Obama's Big Dare: What His Immigration Move Was Really About
Reading between the lines of Obama's bold move on immigration.
— -- President Obama spent about 12 minutes Thursday night arguing an emotional case for why he's making the most sweeping changes to the nation's immigration laws in more than a generation -- acting, of course, without the assent of Congress.
The move has vast implications for millions of individuals and their families, with short- and long-term impacts on the nation’s economy, political demographics and Washington’s perpetual power struggle.
At its most basic level, President Obama is offering his opponents in Congress a giant dare.
He's daring Republicans to offer their sharpest reactions. Everything from government shutdowns to lawsuits to, yes, impeachment will be in the mix, with the driving consensus that the party needs to do something to register its extreme disapproval.
"Congress certainly shouldn't shut down our government again just because we disagree on this," the president said, anticipating those reactions and reviving painful memories for the GOP.
He's daring them to offer and pass a different set of policies. The fact that the substance of the executive order won't take effect for six months gives the new GOP majority in Congress another half year to do what Congress hasn't been able to do over the decade immigration reform has been on the agenda.
"To those members of Congress who question my authority to make our immigration system work better, or question the wisdom of me acting where Congress has failed, I have one answer: Pass a bill," the president said.
Looming over everything in Republicans' responses are memories of the last presidential campaign, where "self-deportation" came to define Mitt Romney’s response to immigration.
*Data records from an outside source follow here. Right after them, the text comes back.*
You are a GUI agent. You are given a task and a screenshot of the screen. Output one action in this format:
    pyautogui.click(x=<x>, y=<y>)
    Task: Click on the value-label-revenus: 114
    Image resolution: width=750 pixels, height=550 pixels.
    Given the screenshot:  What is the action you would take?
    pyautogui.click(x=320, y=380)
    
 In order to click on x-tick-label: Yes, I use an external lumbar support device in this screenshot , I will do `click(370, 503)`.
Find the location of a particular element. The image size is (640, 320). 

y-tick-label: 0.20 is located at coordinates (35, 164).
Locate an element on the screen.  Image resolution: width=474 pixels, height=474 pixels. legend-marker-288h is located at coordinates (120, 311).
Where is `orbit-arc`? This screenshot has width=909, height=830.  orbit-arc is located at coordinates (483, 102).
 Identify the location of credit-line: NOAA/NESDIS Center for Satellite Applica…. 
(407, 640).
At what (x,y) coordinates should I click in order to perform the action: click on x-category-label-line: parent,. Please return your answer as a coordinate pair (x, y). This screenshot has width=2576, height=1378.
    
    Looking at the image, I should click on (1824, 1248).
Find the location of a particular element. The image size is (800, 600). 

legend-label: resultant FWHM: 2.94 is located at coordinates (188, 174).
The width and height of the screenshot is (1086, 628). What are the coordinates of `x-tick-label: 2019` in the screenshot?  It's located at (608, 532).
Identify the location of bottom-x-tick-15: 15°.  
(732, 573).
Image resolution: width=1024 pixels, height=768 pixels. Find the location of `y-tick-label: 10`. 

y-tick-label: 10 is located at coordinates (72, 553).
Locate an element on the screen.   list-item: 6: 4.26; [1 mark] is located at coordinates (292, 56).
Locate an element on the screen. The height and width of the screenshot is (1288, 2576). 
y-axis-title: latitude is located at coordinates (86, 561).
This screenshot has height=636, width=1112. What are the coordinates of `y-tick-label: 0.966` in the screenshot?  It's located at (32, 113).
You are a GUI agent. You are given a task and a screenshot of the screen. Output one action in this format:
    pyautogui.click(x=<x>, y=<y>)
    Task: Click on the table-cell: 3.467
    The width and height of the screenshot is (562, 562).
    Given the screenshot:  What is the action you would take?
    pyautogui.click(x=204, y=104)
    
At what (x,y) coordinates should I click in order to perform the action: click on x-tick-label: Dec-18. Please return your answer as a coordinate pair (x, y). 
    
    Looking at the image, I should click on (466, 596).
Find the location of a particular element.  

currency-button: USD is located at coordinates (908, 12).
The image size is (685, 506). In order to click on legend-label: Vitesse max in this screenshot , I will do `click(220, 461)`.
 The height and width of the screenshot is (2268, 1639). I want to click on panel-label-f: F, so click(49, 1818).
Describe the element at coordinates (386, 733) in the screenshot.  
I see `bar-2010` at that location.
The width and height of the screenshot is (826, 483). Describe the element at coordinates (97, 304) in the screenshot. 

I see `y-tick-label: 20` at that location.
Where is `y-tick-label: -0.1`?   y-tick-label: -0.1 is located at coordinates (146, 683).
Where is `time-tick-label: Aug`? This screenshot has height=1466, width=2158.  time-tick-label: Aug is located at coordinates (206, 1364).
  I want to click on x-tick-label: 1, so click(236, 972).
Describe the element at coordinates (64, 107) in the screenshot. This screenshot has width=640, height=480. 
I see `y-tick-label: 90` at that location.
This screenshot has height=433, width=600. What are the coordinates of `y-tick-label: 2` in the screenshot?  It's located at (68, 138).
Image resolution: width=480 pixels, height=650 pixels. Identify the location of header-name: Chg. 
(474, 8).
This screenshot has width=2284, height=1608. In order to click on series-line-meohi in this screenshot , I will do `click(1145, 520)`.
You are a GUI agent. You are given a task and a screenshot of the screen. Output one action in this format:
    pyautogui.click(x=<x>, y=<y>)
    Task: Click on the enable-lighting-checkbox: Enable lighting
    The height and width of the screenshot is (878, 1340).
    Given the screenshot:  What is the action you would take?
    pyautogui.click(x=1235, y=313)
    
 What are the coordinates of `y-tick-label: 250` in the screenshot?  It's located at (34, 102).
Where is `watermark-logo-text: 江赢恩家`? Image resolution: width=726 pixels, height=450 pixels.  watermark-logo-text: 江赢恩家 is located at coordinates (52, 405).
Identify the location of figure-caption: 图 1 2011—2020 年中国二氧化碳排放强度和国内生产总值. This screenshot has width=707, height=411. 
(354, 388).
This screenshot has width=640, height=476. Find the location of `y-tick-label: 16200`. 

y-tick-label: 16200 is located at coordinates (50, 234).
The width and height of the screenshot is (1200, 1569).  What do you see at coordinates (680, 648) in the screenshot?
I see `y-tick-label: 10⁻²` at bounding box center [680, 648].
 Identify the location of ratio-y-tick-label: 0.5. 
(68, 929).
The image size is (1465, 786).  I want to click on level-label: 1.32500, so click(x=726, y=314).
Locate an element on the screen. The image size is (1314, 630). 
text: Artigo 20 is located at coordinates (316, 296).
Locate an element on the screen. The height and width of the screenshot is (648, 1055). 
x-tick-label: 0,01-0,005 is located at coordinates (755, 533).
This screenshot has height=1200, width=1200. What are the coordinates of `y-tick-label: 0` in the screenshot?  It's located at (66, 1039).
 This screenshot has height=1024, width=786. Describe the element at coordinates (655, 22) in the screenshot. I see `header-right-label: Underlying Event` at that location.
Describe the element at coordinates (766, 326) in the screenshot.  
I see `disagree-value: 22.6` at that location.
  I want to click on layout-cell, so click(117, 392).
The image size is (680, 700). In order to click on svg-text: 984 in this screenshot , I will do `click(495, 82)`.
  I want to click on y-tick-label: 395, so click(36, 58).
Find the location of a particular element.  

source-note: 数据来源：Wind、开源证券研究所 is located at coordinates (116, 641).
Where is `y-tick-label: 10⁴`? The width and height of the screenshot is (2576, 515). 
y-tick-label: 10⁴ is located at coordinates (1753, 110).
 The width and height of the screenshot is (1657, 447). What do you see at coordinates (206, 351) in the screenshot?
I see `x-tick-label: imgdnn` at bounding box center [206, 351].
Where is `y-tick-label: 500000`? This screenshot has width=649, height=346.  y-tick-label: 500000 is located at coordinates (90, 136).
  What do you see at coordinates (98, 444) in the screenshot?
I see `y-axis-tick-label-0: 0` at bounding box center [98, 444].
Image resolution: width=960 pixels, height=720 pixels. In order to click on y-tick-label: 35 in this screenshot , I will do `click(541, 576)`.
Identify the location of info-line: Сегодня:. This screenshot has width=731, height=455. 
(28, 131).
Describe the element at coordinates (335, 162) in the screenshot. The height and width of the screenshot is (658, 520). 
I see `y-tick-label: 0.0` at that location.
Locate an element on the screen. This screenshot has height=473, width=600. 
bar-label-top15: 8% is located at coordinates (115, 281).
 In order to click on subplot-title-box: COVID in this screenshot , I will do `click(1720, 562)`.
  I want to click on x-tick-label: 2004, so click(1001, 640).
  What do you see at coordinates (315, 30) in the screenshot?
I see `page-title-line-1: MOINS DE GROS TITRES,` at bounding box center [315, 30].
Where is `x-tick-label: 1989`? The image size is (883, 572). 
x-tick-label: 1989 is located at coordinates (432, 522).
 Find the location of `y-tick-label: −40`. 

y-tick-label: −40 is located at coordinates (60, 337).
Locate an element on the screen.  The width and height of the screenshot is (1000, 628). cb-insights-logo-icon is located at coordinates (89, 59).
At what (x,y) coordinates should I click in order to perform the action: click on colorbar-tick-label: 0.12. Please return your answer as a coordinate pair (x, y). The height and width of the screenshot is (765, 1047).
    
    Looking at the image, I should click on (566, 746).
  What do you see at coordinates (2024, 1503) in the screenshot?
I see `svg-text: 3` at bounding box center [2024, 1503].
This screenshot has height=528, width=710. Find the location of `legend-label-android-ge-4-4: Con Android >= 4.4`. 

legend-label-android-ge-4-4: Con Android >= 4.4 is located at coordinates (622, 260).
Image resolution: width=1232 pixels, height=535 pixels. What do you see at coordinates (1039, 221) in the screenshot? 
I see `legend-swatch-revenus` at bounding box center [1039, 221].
Long-term demographic challenges for the GOP weren't fixed by midterm victories.
Gathered in Florida this week for what was supposed to be a post-election celebration, Republican governors mostly wanted to talk about anything other than immigration.
The president is daring his opponents to capitalize on this month's election results in questioning his power -- up to and including his power to mobilize the public behind a brash move.
The president's action is filled with contradictions, starting with his long-ago promises to roll back President George W. Bush's executive expansions. They roll right through his specific protestations that only a "king" or an "emperor" would be able to act broadly to effectively legalize the status of undocumented immigrants without congressional action.
Then there’s the contradiction in the president’s own style. He rose to prominence on the expectation that he’d be an antidote to the polarizing Bush years. He even harbored hopes of bipartisan immigration reform being the crowning achievement of his second term, until just months ago.
Republicans have dismissed the president’s actions as those of everything from a dictator to a toddler. Sen. Ted Cruz is likening him to a monarch; Gov. Bobby Jindal said he's having a "temper tantrum."
Though the president is clearly frustrated, this is not an act of petulance. His move has been telegraphed for months, and is calculated to transfer the frustrations he’s felt so acutely to another side of the aisle.
The onus will now be on Republicans to respond. They will have to balance the competing demands of the party base and the future GOP leaders hope to have.
Republicans have labeled the move "amnesty." The president’s response: "Amnesty is the immigration system we have today -- millions of people who live here without paying their taxes or playing by the rules, while politicians use the issue to scare people and whip up votes at election time."
In the end, the president is making a grand gamble that's more remarkable for the fact that it's coming just weeks after he took an electoral drubbing. He’s calculating that, even at this stage of his presidency, it's his vision and his coalition that can win a passionate national debate he has just reinvigorated.